▶

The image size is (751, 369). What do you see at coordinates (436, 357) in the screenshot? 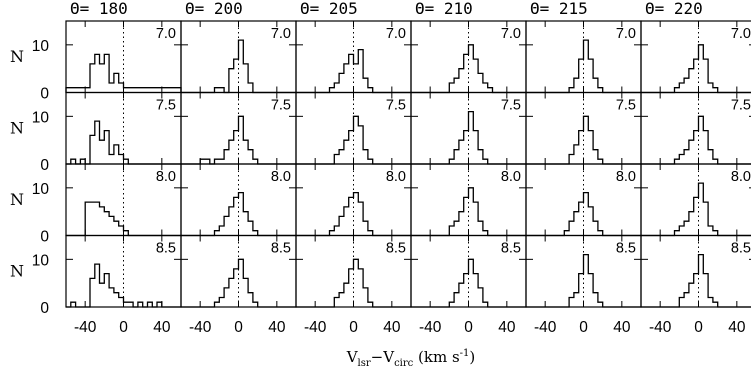
I see `x-axis-label-part: (km s` at bounding box center [436, 357].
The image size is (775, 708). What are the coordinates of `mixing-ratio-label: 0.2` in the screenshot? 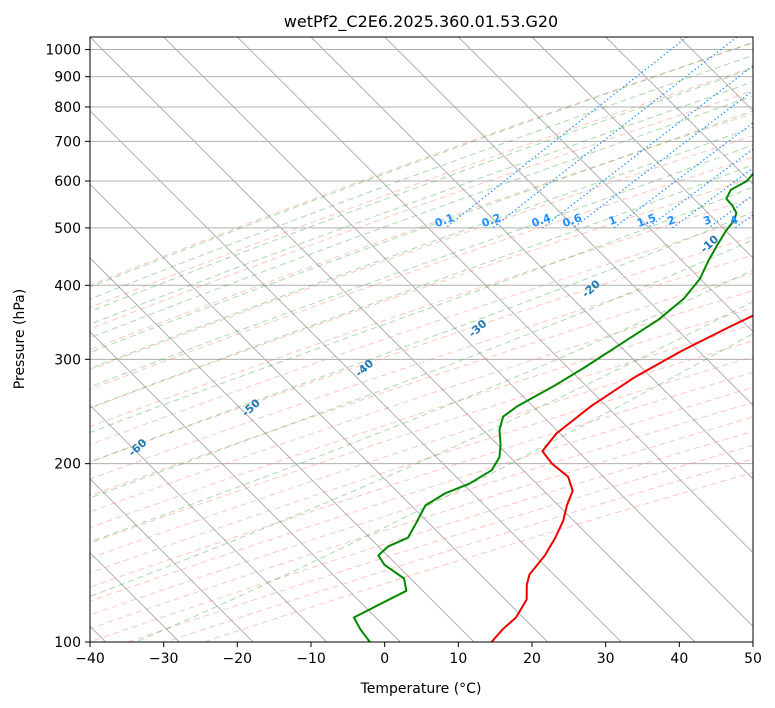 It's located at (492, 220).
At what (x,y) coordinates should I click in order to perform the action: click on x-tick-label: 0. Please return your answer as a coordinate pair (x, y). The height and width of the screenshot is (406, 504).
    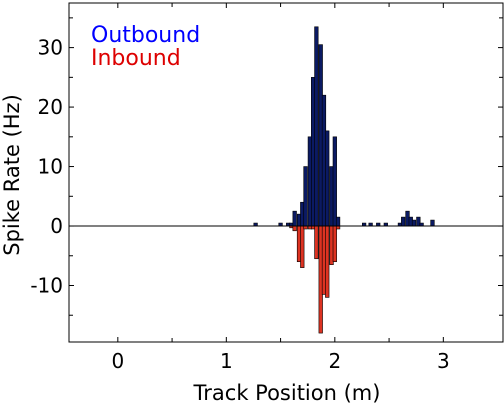
    Looking at the image, I should click on (118, 361).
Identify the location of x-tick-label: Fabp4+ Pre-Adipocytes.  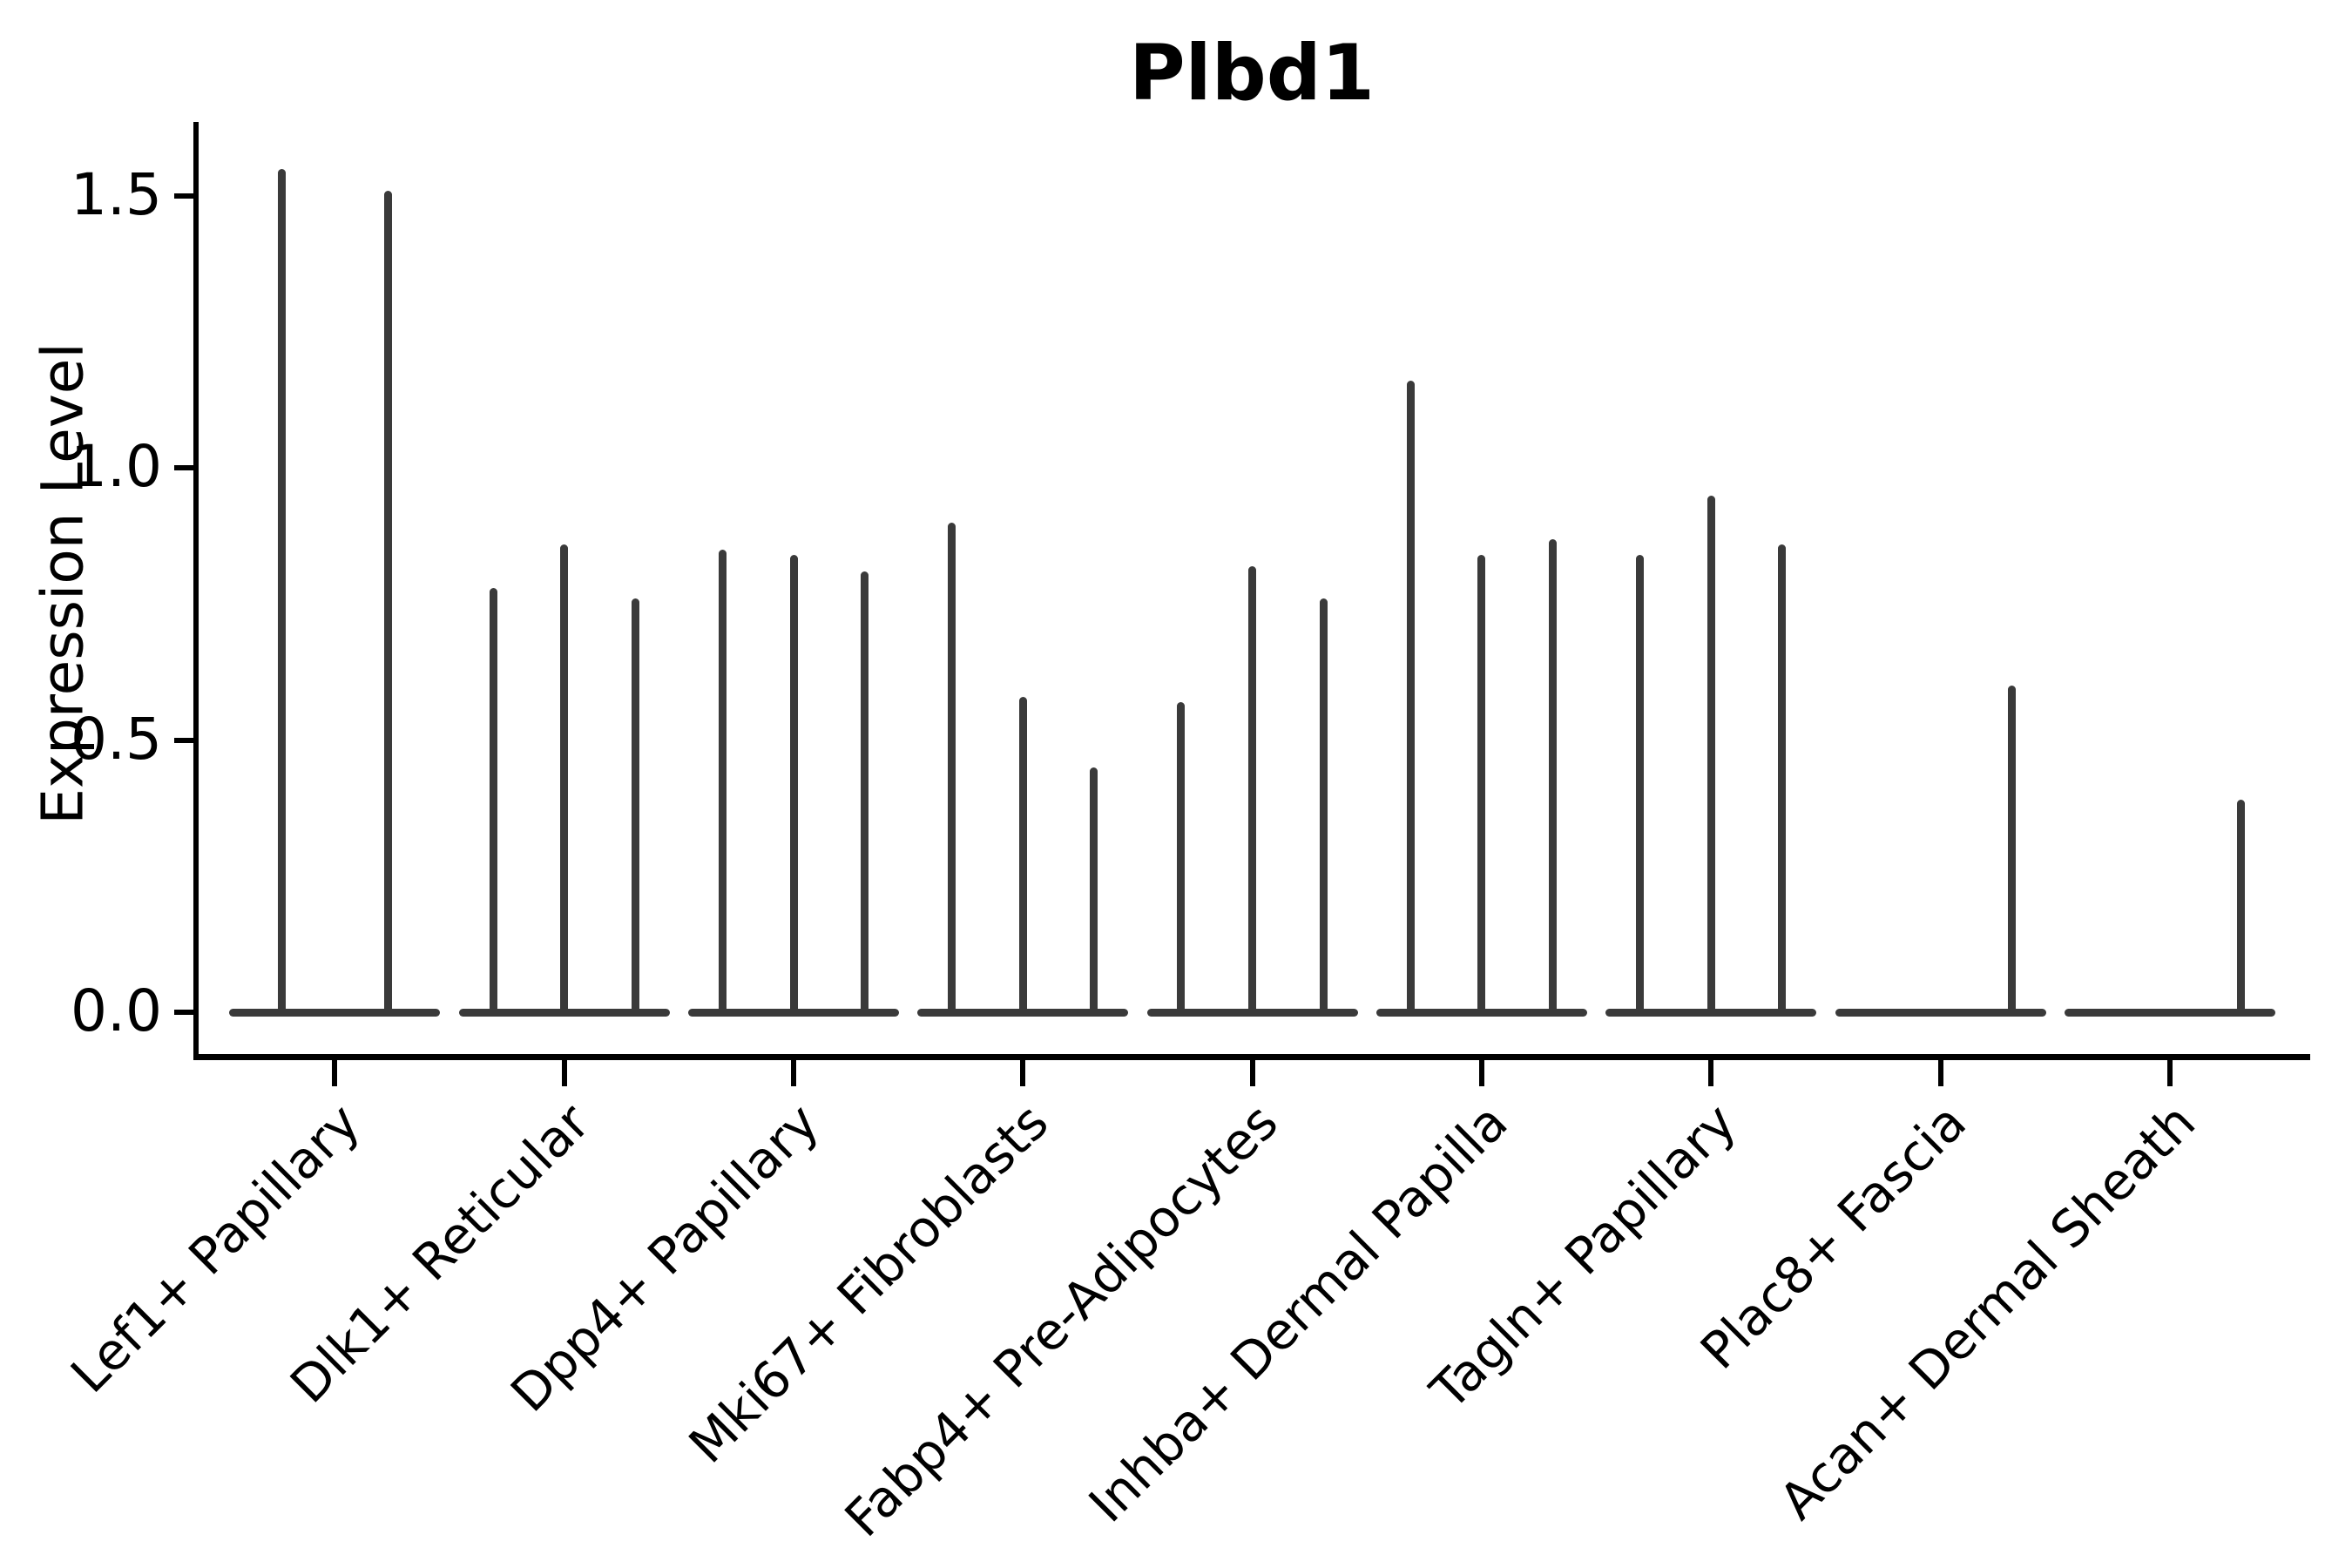
(1061, 1320).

◀

# WORK TO BE COMPLETED
Express the rows from the line containing "At what (x,y)" through the end of the rows, both included, as a JSON list of strings, one string per line with blank lines omitted and the pictures left out.

# WRITTEN ANSWER
[
  "At what (x,y) coordinates should I click in order to perform the action: click on x-tick-label: 0. Please return your answer as a coordinate pair (x, y). The height and width of the screenshot is (406, 504).",
  "    Looking at the image, I should click on (118, 361).",
  "Identify the location of x-tick-label: Fabp4+ Pre-Adipocytes.  ",
  "(1061, 1320)."
]